How do you forecast demand and handle seasonality?
By separating what is repeating, what is trending and what is noise — because the commonest forecasting error is reacting to normal variation as though it were a change in direction.
The three components of most demand series:
Trend, the underlying direction over time.
Seasonality, repeating patterns tied to the calendar — annual, monthly, weekly and daily. Weekly seasonality is the most underestimated: many businesses have strong day-of-week patterns and compare Monday to Sunday without adjusting.
Residual noise, which is random and should not be explained.
How to separate them practically: compare like periods — this March against last March rather than against February; use rolling averages over a full seasonal cycle to see trend without seasonal wobble; and calculate seasonal indices, so you know that December is typically 140% of an average month and can judge whether this December is good.

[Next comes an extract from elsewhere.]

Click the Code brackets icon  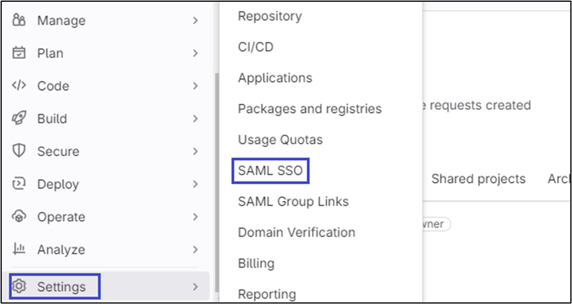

Why year-on-year comparison is the workhorse. It controls for seasonality automatically, at the cost of being slow to detect change and sensitive to whatever happened in the base period — a distorted base year produces misleading comparisons for a full year afterwards, which is the trap after any unusual event.
What else shifts demand: moving holidays, which fall in different months between years; the number of trading days and weekends in a month; weather, which dominates some categories; pay dates; promotions, which borrow demand from the following period rather than creating it, and which must be accounted for or you will forecast a decline that is simply payback; competitor activity; and one-off events.
Methods, in ascending complexity: naive forecasts such as "the same as last year plus growth", which are a legitimate baseline and surprisingly hard to beat; exponential smoothing with seasonality; regression including known drivers; and machine-learning approaches, which require substantial history and frequently do not outperform simpler methods.
Always compare against the naive baseline. A sophisticated model that cannot beat "last year plus 5%" is not adding value, and this comparison is skipped remarkably often.
Forecast ranges, not points, and state the assumptions.